嘶哑的哭喊在囚室里疯狂冲撞,带着歇斯底里的崩溃。
陈武动了。他极其缓慢地弯下腰,带来一股山岳倾覆般的压力。那只布满厚茧、疤痕纵横的右手,如同铁铸的鹰爪,悬停在小蝶头顶不足三寸的虚空。
一股混合着血腥与铁锈味的无形压迫感,如同冰冷的潮水,瞬间淹没了她。
“谁?”同一个字,同一个音调,同一个冰冷的重量,再次砸落。如同命运的丧钟,无可回避。
小蝶的哭喊被无形的巨手扼断。巨大的恐惧攫住心脏,绞得她无法呼吸。
她徒劳地张着嘴,如同离水的鱼,只有眼泪汹涌滚落,砸在身下的地上,晕开深色的绝望。
她身体剧烈地颤抖着,猛地向前一扑,额头重重磕在冰冷潮湿的石地上,发出沉闷的“咚”声。
“他……他们抓了我的家人!”她嘶声尖叫,声音因极度的恐惧和绝望而扭曲变形,尖利得刺破耳膜,“我爹……我娘……还有我弟弟!他才五岁啊!他们说……我不照做……就杀了他们!一个一个……全都杀光!”

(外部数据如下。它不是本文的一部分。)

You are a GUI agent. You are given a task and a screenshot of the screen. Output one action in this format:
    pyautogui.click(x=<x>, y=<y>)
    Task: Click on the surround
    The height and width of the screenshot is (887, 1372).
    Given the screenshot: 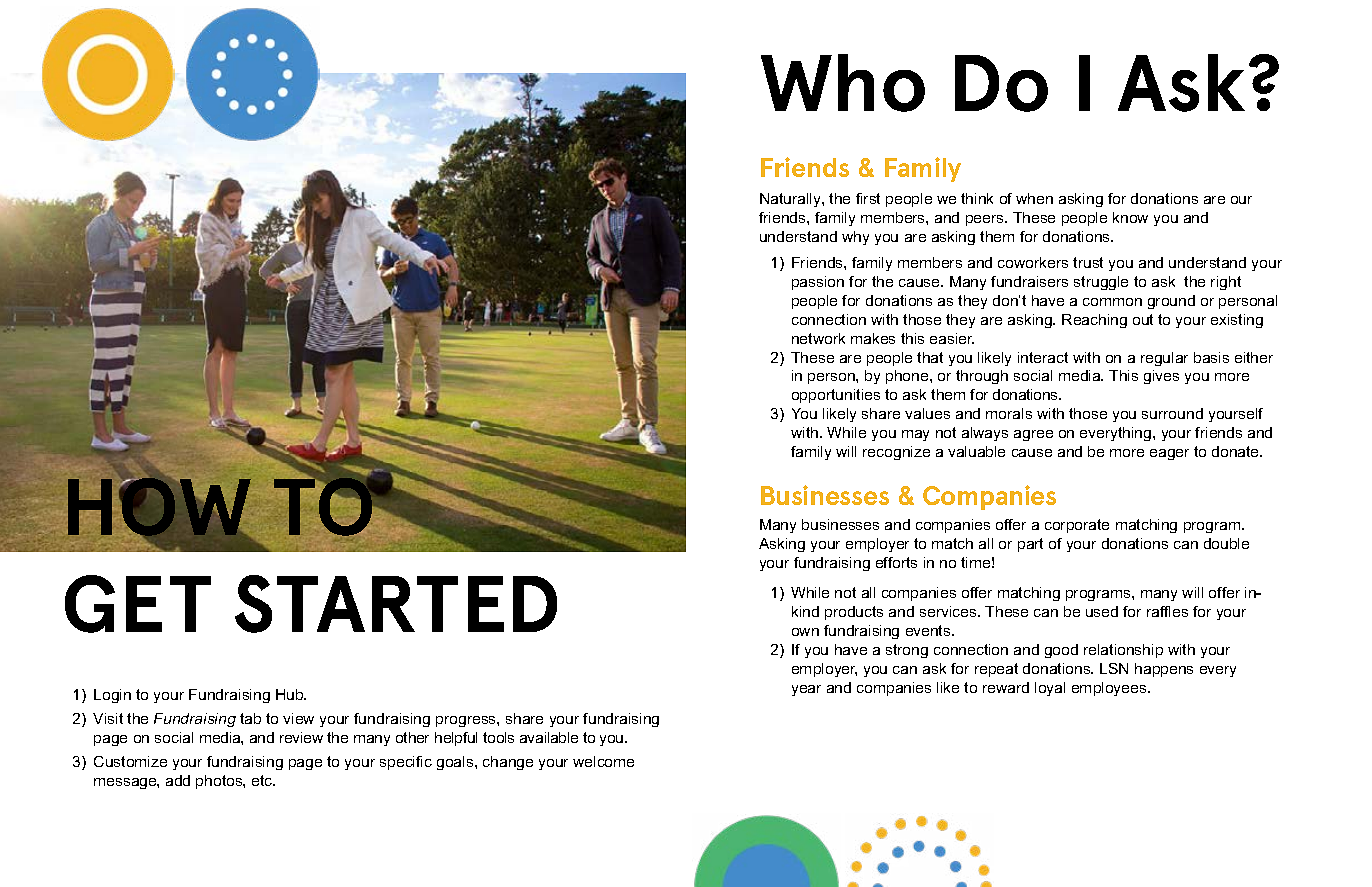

她猛地抬起头,糊满泪血的脸在月光下狰狞如鬼,眼中是纯粹的、深渊般的恐惧,“毒……毒也是他们给的!用油纸包着……塞在我窗台下!我不知道是什么!我不知道啊!侍卫大人……我没办法……我真的没办法……”
她语无伦次,身体抖得像风中的残烛,额头抵着地面,鲜血混着泪水在石板上肆意横流。
小蝶浑身筛糠般抖动着,喉咙里发出嗬嗬的怪响,似乎在积攒最后一丝勇气。她的目光涣散,仿佛穿透了陈武,投向囚室门口那片更深邃的黑暗。就在陈武以为她即将吐出那个名字的瞬间——
她的眼中,那点微弱的光芒骤然熄灭,被一种彻底的、令人心悸的死寂取代。紧接着,一股决绝的疯狂在她脸上炸开!她的下颌猛地绷紧,牙齿死死咬合!
“唔——!”
一声压抑到极致的、从喉咙深处挤出的闷哼!她的头颈以一种极其怪异的角度向上、向后猛地一仰!
陈武瞳孔骤缩!他反应快如闪电,身形暴进,那只滴血的大手如铁钳般迅疾探出,直取她的下颌!但,终究迟了半步。
丫鬟小蝶咬舌自尽了。线索,如同被这决绝的一咬,彻底咬断。所有的指向,都沉入了那片黑暗。
幕后之人,如同潜伏在深水之下的巨兽,只露出狰狞的獠牙,便再次隐没无踪。